Most organisations don't have good data. They have data spread across disconnected systems, with inconsistent definitions, poor governance, and significant gaps. They've never had to confront this because the previous generation of reporting tools could be configured to work around these problems. AI can't. It exposes them immediately.
What data readiness actually means
Data readiness is not just about volume. Bigger datasets don't automatically produce better AI. What matters is:
- Completeness: Do you have the data that the AI use case actually requires? Missing fields, sparse records, and historical gaps all limit what's possible.
- Consistency: Is the same concept represented the same way across different systems? Customer IDs that don't match across databases, product categories that differ between sales and operations, dates in incompatible formats, all of these create problems that are surprisingly hard to fix at scale.
- Accuracy: Does your data actually reflect reality? Data that was accurate three years ago may not be now. Data that was accurate in one context may not be in another.
- Accessibility: Can the data actually be accessed by the systems that need it? Many organisations have valuable data locked in systems that don't expose APIs, or in formats that require significant transformation before use.
The four data problems that kill AI projects
After working through multiple AI implementations, the same failure patterns recur. Understanding them early saves significant time and money.
Siloed systems with no single truth. The most common problem: customer data in CRM, financial data in ERP, operational data in a separate system, and no reliable way to connect them. Every AI project that requires a unified view of the business, which is most of the valuable ones, hits this wall immediately.
Data that's collected but not structured for use. Organisations often have vast quantities of data they can't use because it was collected without thinking about downstream applications. Unstructured notes, inconsistent tagging, free-text fields where structured fields were needed. Cleaning this data is laborious and expensive.
Governance gaps that create legal and ethical risk. AI that uses personal data creates compliance obligations that many organisations haven't addressed. Understanding what data you hold, where it came from, whether you have the right to use it for AI, and how to manage it appropriately is a legal requirement, not just good practice.
Data pipelines that don't exist yet. Some AI use cases require data that simply isn't being collected. Before you can build the AI, you have to build the infrastructure to capture the data, which may take months and require changes to operational systems.

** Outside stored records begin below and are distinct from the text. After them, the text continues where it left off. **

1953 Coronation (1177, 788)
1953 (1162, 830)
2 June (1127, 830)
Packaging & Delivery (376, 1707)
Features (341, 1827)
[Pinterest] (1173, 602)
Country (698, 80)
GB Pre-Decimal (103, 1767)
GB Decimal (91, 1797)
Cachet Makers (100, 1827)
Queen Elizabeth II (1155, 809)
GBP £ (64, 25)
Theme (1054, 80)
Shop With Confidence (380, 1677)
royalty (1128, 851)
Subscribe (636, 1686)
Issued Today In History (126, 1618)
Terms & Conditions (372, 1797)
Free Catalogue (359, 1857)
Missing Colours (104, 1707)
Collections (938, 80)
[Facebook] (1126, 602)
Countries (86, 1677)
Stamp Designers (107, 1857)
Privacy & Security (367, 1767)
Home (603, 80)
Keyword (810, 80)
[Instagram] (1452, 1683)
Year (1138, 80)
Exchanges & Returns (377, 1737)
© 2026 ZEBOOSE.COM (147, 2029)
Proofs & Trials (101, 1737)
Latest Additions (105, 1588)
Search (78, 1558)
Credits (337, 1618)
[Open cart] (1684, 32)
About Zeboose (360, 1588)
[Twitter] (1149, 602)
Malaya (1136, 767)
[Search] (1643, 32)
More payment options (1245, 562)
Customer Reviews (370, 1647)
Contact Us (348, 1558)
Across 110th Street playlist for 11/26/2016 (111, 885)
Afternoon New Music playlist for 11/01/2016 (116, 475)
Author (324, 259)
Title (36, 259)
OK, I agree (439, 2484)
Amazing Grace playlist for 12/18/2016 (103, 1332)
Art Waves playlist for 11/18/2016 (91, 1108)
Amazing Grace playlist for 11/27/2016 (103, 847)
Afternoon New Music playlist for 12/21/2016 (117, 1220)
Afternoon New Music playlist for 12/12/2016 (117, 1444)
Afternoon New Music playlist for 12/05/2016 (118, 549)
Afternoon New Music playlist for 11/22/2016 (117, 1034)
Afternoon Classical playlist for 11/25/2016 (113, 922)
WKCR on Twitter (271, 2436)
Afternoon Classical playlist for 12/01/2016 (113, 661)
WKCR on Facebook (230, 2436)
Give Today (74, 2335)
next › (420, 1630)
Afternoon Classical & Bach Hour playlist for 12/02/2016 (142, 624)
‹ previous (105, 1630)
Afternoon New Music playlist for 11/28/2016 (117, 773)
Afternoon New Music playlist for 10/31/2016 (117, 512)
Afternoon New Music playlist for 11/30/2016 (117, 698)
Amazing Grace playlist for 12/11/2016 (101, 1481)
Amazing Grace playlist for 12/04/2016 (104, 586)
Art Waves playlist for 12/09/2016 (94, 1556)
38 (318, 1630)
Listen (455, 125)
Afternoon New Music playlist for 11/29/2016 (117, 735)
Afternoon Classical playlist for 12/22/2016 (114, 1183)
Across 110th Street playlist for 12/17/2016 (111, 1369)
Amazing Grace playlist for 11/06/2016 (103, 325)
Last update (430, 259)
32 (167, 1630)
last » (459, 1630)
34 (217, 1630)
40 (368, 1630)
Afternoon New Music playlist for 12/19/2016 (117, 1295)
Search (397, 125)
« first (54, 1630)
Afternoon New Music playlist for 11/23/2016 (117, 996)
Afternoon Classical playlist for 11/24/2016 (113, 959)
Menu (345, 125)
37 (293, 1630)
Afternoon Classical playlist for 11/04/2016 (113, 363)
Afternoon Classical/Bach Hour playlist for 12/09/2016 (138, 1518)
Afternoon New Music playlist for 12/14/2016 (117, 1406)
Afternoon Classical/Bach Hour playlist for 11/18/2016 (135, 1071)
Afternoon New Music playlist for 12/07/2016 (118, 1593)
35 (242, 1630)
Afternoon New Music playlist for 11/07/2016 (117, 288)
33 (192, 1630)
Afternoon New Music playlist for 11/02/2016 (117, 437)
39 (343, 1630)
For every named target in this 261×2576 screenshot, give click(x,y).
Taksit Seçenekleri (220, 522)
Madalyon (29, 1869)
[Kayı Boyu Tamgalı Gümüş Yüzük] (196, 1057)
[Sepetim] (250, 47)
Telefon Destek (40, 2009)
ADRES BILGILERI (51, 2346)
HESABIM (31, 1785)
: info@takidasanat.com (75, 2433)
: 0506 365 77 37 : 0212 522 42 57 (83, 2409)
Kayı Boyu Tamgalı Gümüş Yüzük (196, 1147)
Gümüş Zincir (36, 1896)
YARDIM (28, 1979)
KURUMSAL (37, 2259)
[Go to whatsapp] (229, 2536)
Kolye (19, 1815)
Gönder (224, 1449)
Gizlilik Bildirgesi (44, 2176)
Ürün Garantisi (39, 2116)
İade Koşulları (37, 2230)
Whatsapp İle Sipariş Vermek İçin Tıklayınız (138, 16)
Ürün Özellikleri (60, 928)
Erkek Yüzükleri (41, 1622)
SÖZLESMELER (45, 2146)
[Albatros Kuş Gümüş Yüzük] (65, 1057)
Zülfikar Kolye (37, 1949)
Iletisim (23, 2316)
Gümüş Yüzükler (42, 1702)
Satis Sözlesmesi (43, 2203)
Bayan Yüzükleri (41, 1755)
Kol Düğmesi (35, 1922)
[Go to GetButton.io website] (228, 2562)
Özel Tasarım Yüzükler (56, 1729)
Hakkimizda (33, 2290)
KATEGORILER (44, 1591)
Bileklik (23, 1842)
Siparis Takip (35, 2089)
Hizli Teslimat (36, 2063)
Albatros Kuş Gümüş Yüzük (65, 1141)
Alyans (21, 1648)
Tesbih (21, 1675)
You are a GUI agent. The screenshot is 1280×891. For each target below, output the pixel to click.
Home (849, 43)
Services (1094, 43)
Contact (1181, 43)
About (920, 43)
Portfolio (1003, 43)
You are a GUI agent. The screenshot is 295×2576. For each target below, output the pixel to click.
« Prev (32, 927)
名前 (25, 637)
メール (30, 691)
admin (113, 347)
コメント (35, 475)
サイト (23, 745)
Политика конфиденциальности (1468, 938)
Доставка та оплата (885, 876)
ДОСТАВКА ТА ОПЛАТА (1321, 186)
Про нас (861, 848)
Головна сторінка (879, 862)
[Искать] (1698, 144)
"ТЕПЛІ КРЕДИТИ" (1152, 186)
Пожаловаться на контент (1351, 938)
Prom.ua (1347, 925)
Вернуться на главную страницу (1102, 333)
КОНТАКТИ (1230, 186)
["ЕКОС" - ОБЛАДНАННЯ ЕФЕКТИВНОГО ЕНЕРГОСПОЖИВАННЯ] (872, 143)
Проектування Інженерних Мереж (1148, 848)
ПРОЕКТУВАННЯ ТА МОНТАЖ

What building a data foundation looks like
A data strategy for AI doesn't need to be comprehensive from day one. It needs to be sequenced correctly. Start with the use cases you're planning to pursue first, and work backwards to understand what data those use cases require. This is a much more tractable problem than trying to fix all your data before starting.
The practical steps: audit what data you have and where it lives; identify the gaps relative to your priority AI use cases; establish clear data ownership and governance; build or procure the infrastructure to move, clean, and serve data to AI systems; and define the data quality standards the organisation will hold itself to.
How long it takes — and why that matters
This is where most AI roadmaps underestimate the timeline. Data foundation work, depending on the complexity of your systems landscape, takes months, not weeks. Organisations that haven't done this work and are promising AI outcomes in 60 days are either working on very narrow, low-risk use cases or setting themselves up for disappointment.
The honest planning assumption for a meaningful AI implementation is: 3–6 months of data foundation work before you can reliably build on top of it. That doesn't mean you can't run experiments or learn during that period. But it does mean that the AI use cases that will matter to the business will take longer than the vendor demos suggest.
Starting before you're fully ready
The data foundation work and the AI strategy work don't have to be sequential. The most effective approach is to run them in parallel: start scoping your priority use cases while simultaneously auditing your data. Use the use case scoping to inform which data problems to fix first. Use the data audit to inform which use cases are actually viable in a realistic timeframe.
The key is to be honest about what's a proof of concept and what's a production system. Proofs of concept can work with imperfect data. Production systems can't. Build the data foundation before you commit to production timelines, and include the data investment in your AI budget from the start.